Personal information
- Full name: Supriyono Salimin
- Date of birth: 10 August 1981 (age 44)
- Place of birth: Semarang, Indonesia
- Height: 1.70 m (5 ft 7 in)
- Positions: Full-back; winger;

Senior career*
- Years: Team / Apps / (Gls)
- 1999–2000: PSIS Semarang
- 2001–2002: PSMS Medan / 16 / (3)
- 2003–2004: Persikota Tangerang
- 2004: → Persipasi Bekasi (loan)
- 2005–2006: Persita Tangerang
- 2007: Persmin Minahasa / 30 / (2)
- 2008–2009: Persija Jakarta
- 2009–2010: Persebaya Surabaya / 26 / (0)
- 2010–2011: PSM Makassar / 11 / (0)
- 2011–2013: Persisam Putra / 57 / (0)
- 2014–2016: Gresik United / 0 / (0)
- 2017: Persibat Batang / 17 / (0)
- 2018: Perserang Serang / 20 / (0)

International career
- 2001–2003: Indonesia U23
- 2002–2005: Indonesia / 13 / (0)

= Supriyono Salimin =

Indonesian footballer

Supriyono Salimin (born 10 August 1981) is an Indonesian former footballer who played as full-back.

== Club career ==
He started his career in the season 1999-2000, with PSIS Semarang.
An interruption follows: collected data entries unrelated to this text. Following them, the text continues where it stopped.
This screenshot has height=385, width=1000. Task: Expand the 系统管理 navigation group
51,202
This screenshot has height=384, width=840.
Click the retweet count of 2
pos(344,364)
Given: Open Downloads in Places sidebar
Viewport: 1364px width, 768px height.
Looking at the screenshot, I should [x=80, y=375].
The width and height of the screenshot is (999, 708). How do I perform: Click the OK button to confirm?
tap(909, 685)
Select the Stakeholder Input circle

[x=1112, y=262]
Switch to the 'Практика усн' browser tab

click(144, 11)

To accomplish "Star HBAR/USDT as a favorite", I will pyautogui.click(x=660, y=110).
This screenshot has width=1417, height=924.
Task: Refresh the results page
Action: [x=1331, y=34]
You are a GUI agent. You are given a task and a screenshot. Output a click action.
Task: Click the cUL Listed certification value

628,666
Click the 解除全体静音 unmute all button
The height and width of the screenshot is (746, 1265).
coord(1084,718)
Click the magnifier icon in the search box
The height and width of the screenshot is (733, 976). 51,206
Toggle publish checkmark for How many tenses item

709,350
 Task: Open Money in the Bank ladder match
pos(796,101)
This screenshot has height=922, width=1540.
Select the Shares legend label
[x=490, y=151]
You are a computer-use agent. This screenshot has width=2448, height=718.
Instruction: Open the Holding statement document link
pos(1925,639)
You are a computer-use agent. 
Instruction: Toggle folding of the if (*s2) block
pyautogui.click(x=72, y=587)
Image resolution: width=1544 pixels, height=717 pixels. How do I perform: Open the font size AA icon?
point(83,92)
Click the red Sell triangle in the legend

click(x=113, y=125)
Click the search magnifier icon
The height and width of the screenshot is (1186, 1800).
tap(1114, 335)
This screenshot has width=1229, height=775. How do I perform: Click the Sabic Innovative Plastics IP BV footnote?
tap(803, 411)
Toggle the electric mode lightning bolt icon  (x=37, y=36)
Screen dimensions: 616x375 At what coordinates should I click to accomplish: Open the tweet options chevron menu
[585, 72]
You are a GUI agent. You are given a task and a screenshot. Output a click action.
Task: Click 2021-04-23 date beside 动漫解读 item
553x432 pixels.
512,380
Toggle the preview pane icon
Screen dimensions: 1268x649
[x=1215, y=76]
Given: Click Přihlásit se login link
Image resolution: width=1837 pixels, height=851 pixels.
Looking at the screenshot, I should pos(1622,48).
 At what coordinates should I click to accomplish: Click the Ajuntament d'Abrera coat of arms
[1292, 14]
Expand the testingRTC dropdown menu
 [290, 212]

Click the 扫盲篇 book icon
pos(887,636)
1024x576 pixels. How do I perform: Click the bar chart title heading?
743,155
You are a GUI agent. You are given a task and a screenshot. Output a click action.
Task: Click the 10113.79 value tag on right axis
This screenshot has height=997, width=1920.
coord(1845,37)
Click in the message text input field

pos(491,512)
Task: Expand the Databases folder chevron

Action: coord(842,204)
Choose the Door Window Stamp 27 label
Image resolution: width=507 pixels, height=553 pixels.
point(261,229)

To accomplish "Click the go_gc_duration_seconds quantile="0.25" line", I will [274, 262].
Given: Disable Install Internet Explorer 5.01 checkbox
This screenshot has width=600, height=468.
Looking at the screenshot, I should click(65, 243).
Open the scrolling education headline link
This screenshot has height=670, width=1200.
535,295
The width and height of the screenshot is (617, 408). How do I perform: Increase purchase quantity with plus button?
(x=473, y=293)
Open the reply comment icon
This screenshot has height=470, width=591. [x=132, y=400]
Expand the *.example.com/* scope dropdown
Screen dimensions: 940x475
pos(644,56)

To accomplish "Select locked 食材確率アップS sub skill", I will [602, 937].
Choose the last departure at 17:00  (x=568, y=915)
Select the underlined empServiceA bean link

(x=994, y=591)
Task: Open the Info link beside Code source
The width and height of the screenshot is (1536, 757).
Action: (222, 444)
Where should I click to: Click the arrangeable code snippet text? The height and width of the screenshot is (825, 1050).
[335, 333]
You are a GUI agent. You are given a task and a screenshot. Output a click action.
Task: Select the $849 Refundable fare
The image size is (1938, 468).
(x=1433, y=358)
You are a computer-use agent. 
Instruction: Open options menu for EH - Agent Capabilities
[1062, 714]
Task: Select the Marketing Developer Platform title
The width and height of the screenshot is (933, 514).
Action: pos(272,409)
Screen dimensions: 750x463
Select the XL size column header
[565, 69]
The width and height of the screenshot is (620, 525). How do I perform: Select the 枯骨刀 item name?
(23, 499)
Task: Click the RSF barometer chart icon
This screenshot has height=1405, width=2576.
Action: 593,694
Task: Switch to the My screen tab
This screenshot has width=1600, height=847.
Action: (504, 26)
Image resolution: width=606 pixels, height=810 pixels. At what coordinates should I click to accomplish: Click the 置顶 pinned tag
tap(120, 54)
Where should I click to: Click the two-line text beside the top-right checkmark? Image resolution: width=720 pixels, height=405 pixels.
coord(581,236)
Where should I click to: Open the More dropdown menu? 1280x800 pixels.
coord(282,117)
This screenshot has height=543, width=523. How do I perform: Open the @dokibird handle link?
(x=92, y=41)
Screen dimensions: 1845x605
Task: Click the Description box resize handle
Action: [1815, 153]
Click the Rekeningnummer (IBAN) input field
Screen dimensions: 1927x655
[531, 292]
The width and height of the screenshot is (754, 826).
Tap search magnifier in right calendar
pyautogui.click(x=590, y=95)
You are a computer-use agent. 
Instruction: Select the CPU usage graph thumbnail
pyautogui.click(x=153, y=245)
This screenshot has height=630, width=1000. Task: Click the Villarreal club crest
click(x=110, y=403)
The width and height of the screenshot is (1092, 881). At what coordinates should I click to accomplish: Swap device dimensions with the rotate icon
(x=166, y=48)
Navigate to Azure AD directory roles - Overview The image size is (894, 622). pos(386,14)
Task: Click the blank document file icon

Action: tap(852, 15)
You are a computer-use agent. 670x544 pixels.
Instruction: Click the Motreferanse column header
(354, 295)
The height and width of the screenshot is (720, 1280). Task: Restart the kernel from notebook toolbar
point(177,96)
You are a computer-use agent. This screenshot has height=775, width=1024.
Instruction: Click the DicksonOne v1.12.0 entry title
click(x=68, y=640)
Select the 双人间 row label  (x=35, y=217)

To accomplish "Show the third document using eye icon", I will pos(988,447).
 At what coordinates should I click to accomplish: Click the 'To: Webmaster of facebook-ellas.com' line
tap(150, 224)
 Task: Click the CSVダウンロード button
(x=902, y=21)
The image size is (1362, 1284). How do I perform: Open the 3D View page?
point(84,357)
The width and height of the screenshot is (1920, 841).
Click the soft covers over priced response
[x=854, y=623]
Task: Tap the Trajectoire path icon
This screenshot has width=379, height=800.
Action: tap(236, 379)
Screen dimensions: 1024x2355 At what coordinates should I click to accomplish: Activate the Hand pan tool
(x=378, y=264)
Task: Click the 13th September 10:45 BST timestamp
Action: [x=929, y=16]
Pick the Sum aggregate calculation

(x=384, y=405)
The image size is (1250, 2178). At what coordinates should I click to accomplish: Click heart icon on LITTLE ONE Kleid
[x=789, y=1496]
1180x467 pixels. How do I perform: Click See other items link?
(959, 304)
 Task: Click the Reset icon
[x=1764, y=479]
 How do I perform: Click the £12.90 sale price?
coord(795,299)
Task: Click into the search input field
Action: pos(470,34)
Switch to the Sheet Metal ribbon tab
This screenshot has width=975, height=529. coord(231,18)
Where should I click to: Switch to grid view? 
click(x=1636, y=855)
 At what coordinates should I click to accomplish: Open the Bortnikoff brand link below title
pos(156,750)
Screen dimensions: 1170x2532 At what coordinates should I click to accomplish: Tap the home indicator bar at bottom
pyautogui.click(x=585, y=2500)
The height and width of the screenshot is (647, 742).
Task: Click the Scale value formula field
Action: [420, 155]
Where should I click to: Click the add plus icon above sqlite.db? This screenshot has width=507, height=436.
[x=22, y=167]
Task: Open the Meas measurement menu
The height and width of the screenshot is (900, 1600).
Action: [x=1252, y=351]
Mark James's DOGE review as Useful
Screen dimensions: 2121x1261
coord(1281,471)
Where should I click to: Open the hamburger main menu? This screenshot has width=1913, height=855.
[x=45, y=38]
In 2001, he moved to PSMS Medan, playing 2 seasons. He got his first national team call-up whilst with this club in 2002. In 2003, he returned to Java with Persikota Tangerang. He was then loaned to Persipasi Bekasi for 6 months.

In 2005, he signed a 2-year contract with Persita Tangerang. In the 2007 Liga Indonesia Premier Division he played for Persmin Minahasa, enjoying 30 matches and scoring 2 goals. After the team folded because of financial problems, he moved to Persija Jakarta.

In the 2009-10 Indonesia Super League, he played 26 matches for Persebaya Surabaya. After one season in Surabaya, he moved to Makassar to join PSM Makassar. He played in 11 matches that season. Last season he signed a contract with Samarindan club Persisam Putra Samarinda. He played 30 matches and he received 4 yellow cards.

In December 2014, he signed with Gresik United.

== International career ==
He started his international career with the Indonesia national football team in 2002.